- **Your objective**
Pick each line that has "will" out of the records.

- **Given records**

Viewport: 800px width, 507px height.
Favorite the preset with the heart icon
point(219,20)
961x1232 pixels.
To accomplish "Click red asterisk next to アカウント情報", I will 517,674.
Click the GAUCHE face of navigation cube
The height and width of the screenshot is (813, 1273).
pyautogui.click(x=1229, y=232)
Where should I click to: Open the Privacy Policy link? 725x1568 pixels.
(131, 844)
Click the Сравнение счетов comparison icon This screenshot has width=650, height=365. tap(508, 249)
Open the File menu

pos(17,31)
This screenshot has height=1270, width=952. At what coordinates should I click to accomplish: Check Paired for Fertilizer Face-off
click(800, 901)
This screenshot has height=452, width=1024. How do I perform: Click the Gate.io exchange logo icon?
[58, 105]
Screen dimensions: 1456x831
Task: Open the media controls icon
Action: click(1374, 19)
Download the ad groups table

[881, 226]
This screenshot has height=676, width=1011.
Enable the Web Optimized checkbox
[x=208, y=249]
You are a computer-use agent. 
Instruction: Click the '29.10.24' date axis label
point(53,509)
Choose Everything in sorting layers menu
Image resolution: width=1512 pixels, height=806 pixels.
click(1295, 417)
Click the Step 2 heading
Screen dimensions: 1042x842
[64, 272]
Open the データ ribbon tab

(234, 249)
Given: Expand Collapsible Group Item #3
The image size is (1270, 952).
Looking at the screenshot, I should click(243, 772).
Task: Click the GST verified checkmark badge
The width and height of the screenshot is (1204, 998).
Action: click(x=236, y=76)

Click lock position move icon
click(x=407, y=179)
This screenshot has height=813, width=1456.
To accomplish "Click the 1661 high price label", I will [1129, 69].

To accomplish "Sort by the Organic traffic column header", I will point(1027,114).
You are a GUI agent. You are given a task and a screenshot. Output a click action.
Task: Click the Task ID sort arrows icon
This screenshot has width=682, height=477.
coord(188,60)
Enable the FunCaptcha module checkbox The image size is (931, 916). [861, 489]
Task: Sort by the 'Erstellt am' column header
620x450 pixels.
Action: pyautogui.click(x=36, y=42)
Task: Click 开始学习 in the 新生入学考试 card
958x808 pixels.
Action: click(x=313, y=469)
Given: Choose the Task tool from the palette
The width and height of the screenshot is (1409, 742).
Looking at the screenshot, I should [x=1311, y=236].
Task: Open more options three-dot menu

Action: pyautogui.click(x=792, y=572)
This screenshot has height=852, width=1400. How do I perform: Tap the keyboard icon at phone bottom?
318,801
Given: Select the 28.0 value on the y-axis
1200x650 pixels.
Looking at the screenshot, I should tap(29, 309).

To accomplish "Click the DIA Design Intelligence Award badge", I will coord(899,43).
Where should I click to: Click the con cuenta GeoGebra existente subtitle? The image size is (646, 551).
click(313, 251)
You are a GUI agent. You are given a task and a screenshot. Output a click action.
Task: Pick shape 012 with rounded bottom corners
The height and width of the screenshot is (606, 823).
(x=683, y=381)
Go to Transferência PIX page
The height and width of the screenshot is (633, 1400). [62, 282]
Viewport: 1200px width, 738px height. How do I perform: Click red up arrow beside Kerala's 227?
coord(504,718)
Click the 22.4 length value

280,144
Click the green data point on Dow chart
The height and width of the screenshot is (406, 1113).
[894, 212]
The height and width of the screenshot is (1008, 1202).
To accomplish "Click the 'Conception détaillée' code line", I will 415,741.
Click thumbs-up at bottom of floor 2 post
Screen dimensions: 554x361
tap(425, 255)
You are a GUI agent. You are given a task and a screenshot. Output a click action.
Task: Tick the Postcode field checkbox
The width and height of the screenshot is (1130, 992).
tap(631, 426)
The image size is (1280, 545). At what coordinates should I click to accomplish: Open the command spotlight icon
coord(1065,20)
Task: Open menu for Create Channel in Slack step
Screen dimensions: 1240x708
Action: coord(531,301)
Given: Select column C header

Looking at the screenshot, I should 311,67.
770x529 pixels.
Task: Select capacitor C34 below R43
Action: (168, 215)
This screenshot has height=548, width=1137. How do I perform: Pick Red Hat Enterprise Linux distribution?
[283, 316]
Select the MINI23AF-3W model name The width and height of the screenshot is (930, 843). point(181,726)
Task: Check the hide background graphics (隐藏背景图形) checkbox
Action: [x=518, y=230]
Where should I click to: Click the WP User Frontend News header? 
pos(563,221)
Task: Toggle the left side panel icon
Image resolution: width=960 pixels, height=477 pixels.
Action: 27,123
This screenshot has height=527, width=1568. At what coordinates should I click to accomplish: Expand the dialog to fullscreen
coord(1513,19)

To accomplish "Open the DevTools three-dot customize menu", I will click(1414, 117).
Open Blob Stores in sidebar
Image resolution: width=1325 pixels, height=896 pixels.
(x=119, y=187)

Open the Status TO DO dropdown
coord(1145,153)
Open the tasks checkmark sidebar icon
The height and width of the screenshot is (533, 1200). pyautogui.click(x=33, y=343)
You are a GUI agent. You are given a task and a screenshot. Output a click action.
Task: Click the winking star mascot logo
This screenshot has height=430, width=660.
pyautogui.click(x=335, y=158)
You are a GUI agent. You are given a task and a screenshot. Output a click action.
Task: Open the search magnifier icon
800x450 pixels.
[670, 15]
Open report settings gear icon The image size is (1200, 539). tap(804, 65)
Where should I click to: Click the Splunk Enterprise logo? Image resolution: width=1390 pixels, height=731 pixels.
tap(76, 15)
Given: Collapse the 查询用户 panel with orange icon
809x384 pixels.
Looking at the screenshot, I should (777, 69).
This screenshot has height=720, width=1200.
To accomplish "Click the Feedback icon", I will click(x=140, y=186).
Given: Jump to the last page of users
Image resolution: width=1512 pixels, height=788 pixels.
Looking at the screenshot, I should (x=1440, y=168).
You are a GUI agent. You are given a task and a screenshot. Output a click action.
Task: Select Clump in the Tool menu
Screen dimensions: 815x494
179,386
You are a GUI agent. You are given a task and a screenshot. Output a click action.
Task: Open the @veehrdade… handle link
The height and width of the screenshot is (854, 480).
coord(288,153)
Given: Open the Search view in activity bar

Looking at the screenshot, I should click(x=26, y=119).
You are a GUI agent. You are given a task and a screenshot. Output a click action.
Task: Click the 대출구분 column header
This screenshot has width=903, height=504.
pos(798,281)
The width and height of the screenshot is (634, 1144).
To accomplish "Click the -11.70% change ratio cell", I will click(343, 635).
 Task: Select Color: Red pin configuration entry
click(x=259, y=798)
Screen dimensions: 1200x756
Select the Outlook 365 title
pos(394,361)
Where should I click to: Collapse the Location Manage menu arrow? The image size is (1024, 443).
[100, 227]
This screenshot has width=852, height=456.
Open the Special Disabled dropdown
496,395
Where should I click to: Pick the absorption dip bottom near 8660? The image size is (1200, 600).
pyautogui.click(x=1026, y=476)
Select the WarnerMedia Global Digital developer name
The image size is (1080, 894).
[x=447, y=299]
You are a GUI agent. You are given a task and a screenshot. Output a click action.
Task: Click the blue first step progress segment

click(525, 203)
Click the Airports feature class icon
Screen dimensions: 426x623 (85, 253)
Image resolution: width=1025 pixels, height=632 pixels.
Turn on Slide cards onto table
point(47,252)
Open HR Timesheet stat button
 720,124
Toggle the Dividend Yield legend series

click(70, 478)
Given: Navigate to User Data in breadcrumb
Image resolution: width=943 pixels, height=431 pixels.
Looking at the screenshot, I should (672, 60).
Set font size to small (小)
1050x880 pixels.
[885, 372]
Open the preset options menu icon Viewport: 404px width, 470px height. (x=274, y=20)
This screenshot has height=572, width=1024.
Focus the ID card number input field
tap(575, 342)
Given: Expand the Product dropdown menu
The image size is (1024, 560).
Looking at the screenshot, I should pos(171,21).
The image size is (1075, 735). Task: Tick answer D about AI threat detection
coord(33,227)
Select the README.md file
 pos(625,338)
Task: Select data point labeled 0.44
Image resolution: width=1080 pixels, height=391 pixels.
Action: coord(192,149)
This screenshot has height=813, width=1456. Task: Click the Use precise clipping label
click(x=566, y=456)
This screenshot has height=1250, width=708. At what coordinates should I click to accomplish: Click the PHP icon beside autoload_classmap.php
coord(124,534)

- **Response area**
To accomplish "Click red asterisk next to アカウント情報", I will 517,674.
To accomplish "Click the 1661 high price label", I will [1129, 69].
To accomplish "Sort by the Organic traffic column header", I will point(1027,114).
To accomplish "Click the DIA Design Intelligence Award badge", I will coord(899,43).
To accomplish "Click the 'Conception détaillée' code line", I will 415,741.
To accomplish "Open the DevTools three-dot customize menu", I will click(1414, 117).
To accomplish "Click the Feedback icon", I will click(x=140, y=186).
To accomplish "Click the -11.70% change ratio cell", I will click(343, 635).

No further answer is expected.